» EXERCISE BRIEF
After finding "This screenshot has height=476, width=890." in the data, write out its line and all following lines without change, up to and including the last one. Leave out pictures.
──────── EXERCISE MATERIAL
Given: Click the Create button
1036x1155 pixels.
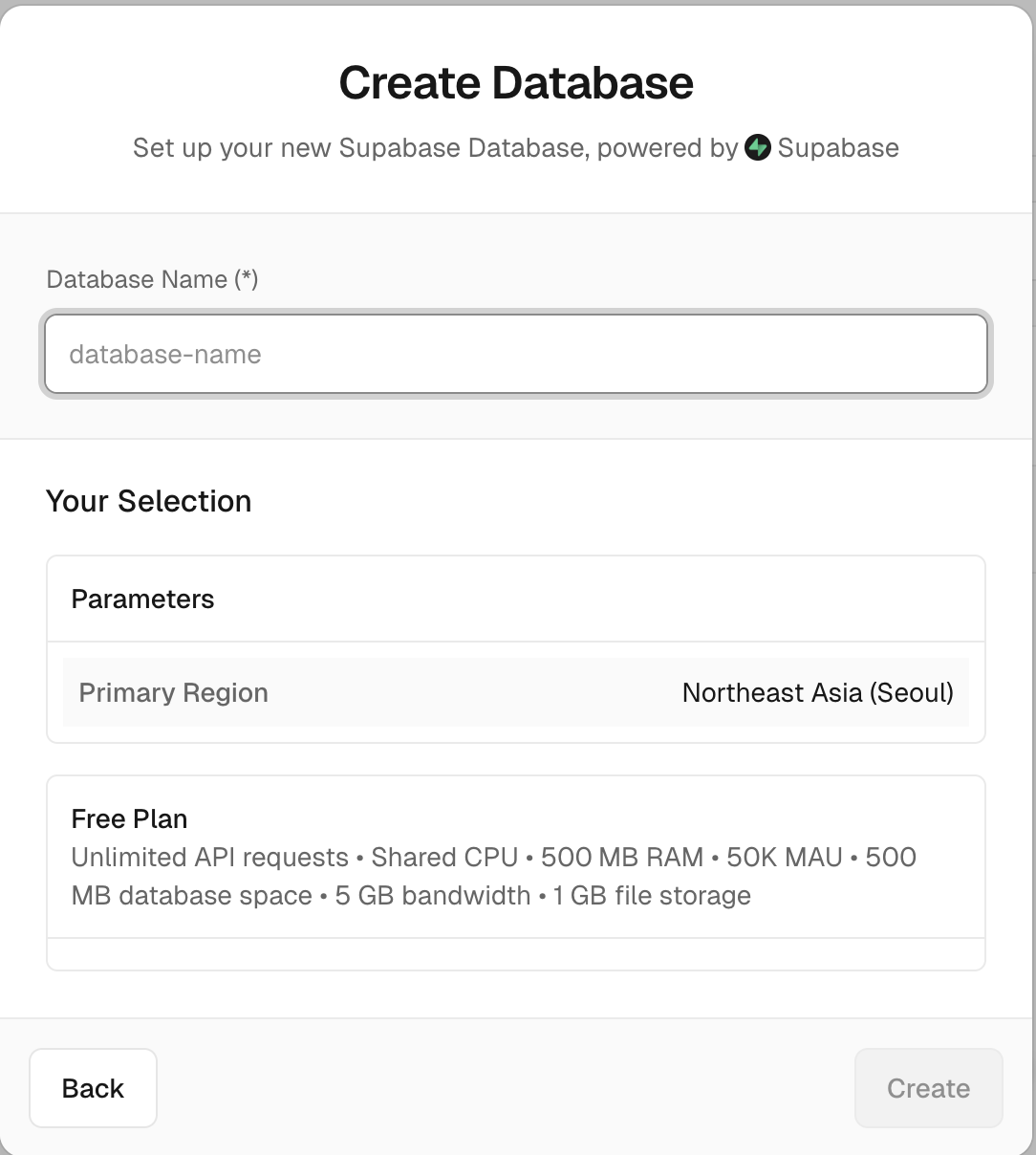Looking at the screenshot, I should (928, 1088).

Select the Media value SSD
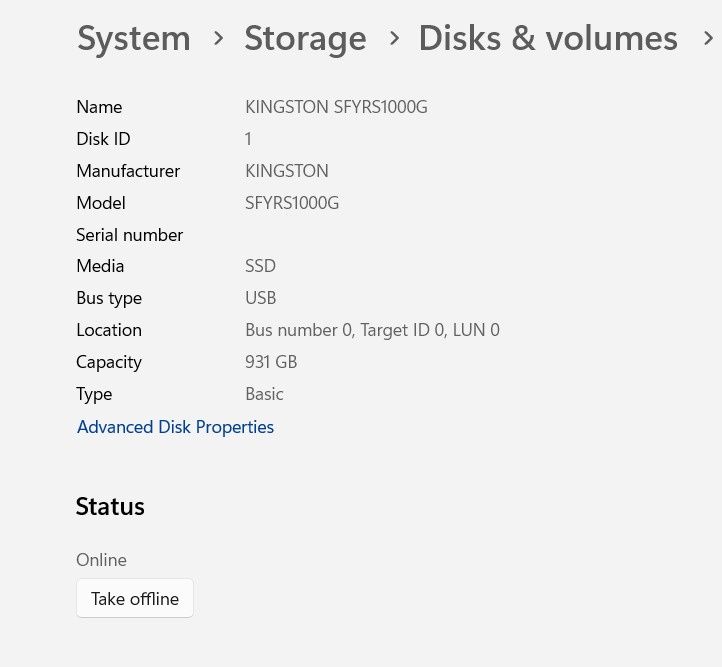tap(260, 266)
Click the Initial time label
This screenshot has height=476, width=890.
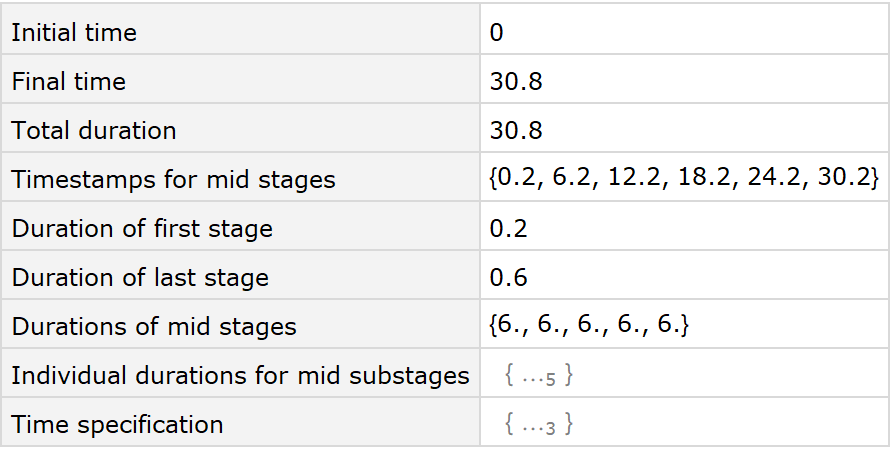pyautogui.click(x=74, y=33)
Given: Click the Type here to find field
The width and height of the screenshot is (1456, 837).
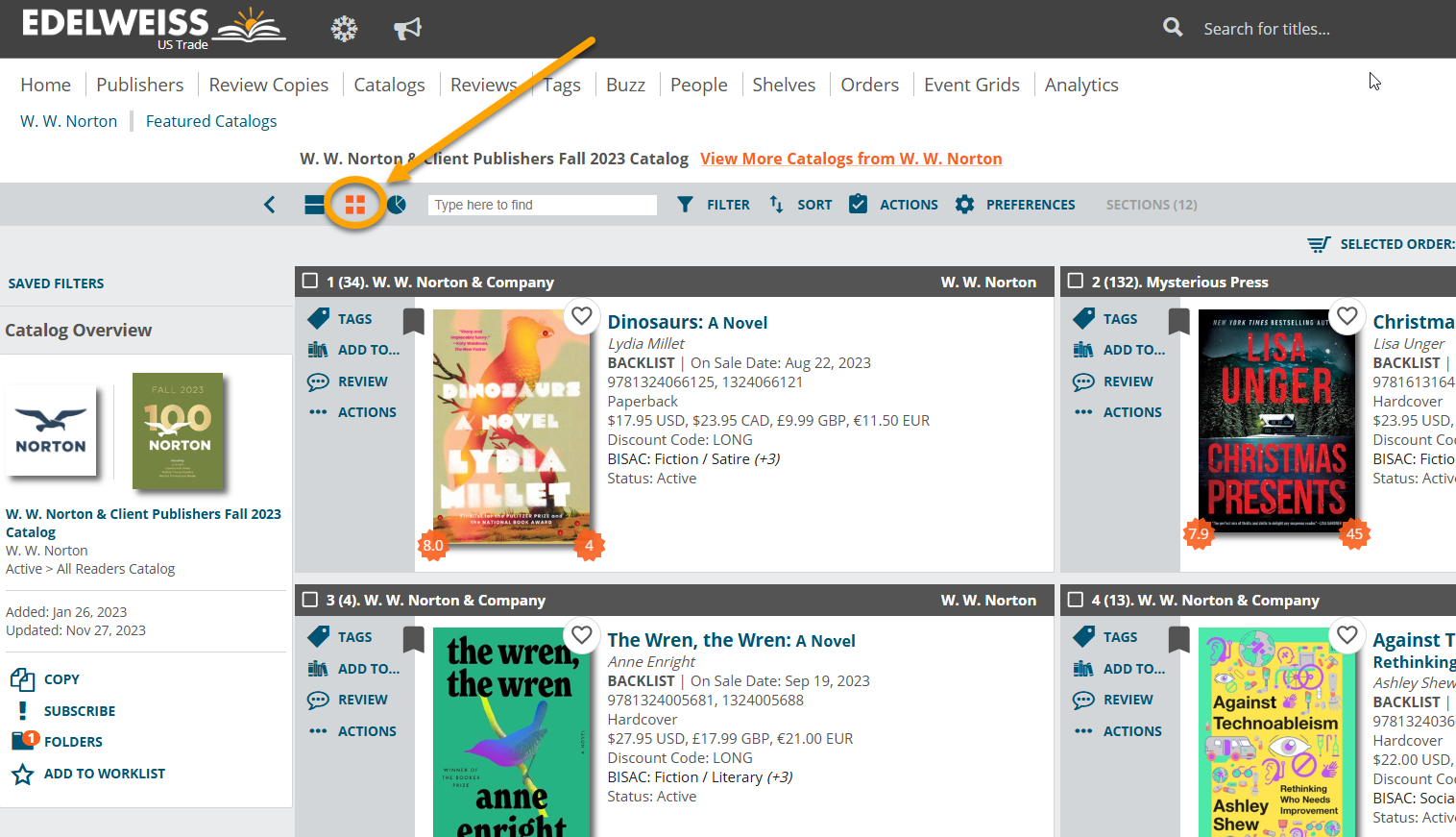Looking at the screenshot, I should (542, 205).
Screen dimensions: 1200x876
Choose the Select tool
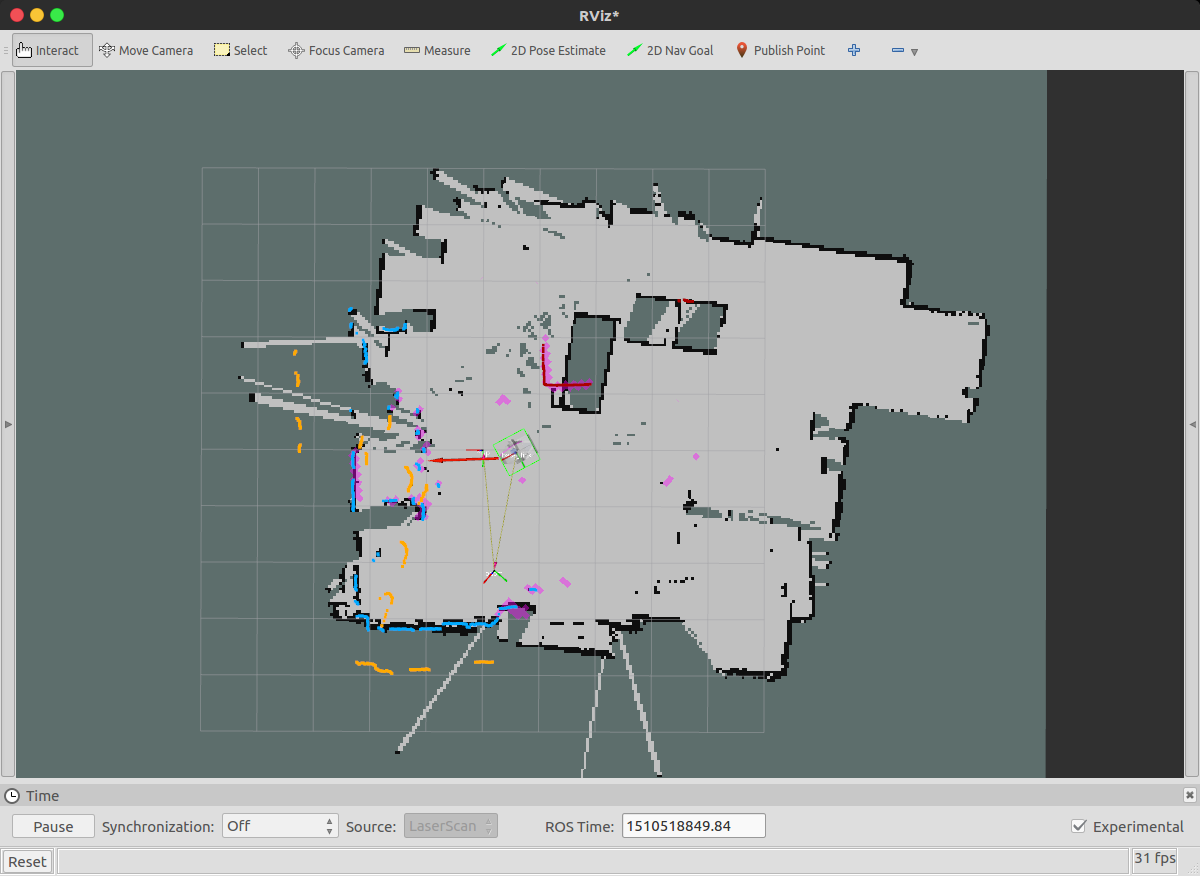[x=241, y=50]
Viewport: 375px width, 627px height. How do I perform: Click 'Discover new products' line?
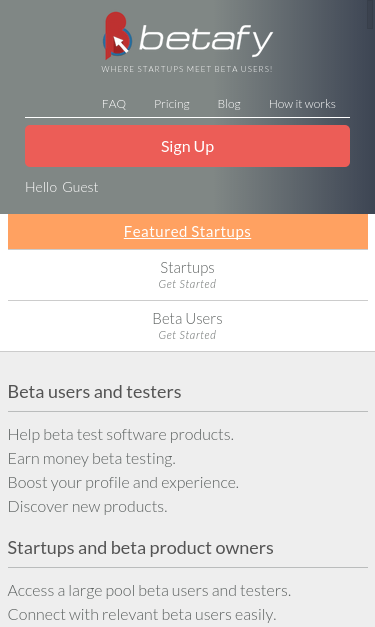click(88, 507)
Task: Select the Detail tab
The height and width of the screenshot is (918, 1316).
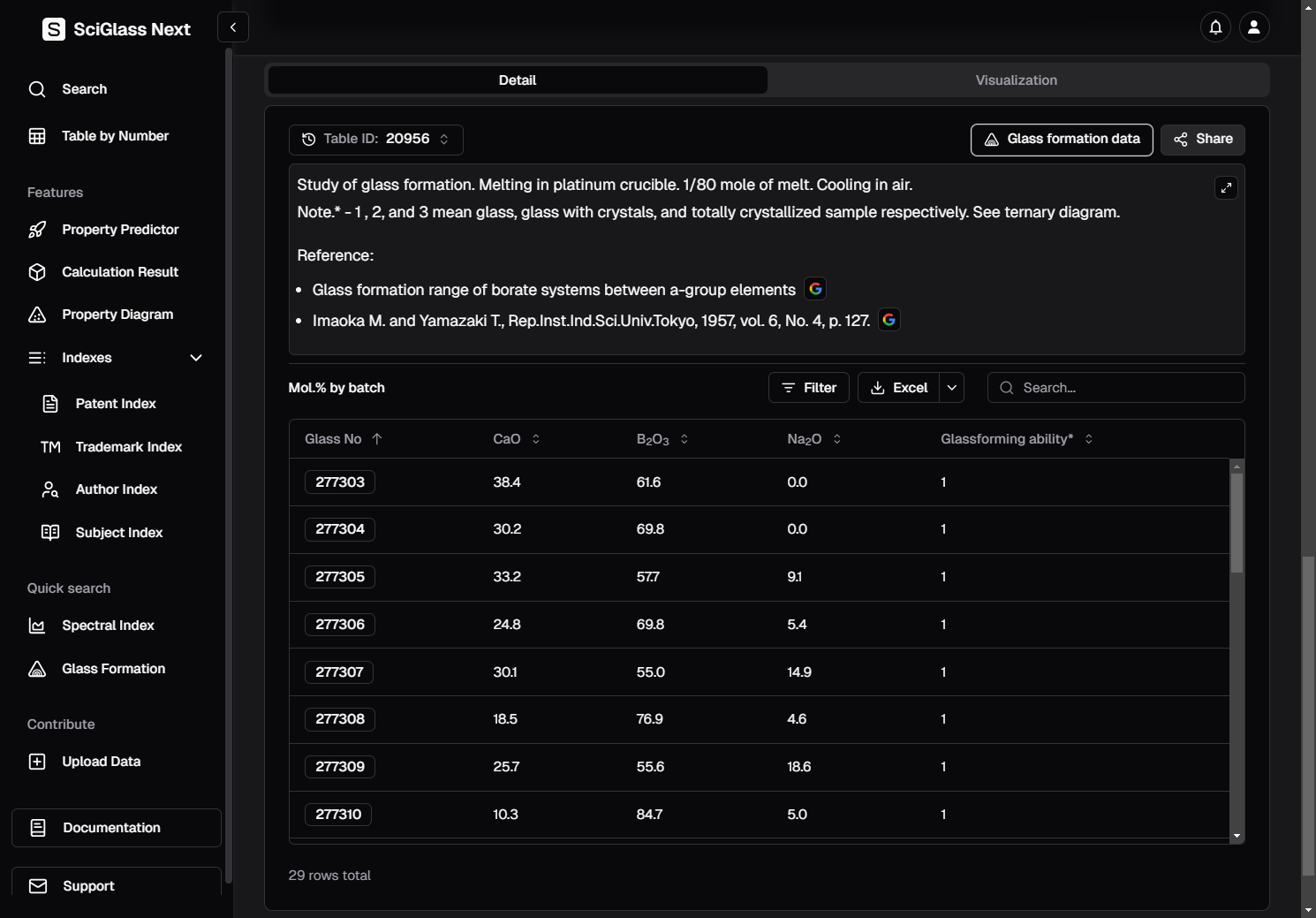Action: pos(517,80)
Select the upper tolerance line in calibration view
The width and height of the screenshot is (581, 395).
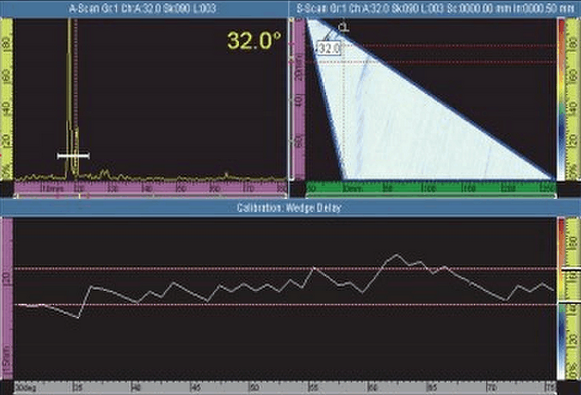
────────────────
» ANSWER FOR THE TASK
This screenshot has height=476, width=890.
pyautogui.click(x=74, y=33)
Given: Click the Type here to find field
The width and height of the screenshot is (1456, 837).
Looking at the screenshot, I should (542, 205).
Screen dimensions: 1200x876
Choose the Select tool
[x=241, y=50]
Viewport: 375px width, 627px height. How do I perform: Click 'Discover new products' line?
click(88, 507)
Task: Select the Detail tab
The height and width of the screenshot is (918, 1316).
Action: pos(517,80)
Select the upper tolerance line in calibration view
The width and height of the screenshot is (581, 395).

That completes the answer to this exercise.